RECORDS PROVIDED:
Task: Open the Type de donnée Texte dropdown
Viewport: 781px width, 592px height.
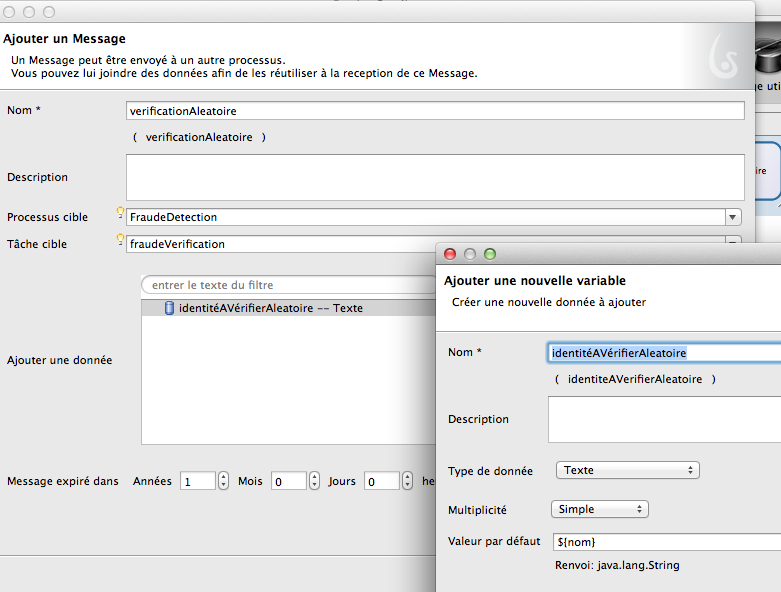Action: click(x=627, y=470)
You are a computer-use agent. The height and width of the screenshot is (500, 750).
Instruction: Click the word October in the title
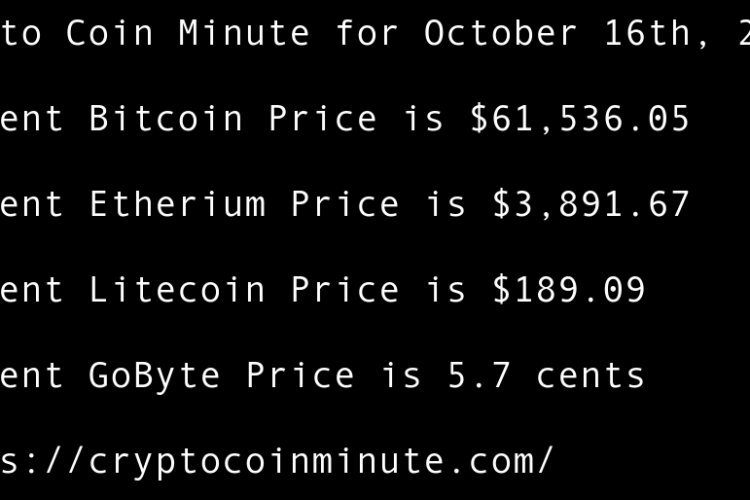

EXERCISE:
Format every line of the records above as a JSON list of strings, one string per line, with blank lines and the pictures left out.

THE REPLY:
[
  "Task: Open the Type de donnée Texte dropdown",
  "Viewport: 781px width, 592px height.",
  "Action: click(x=627, y=470)",
  "You are a computer-use agent. The height and width of the screenshot is (500, 750).",
  "Instruction: Click the word October in the title"
]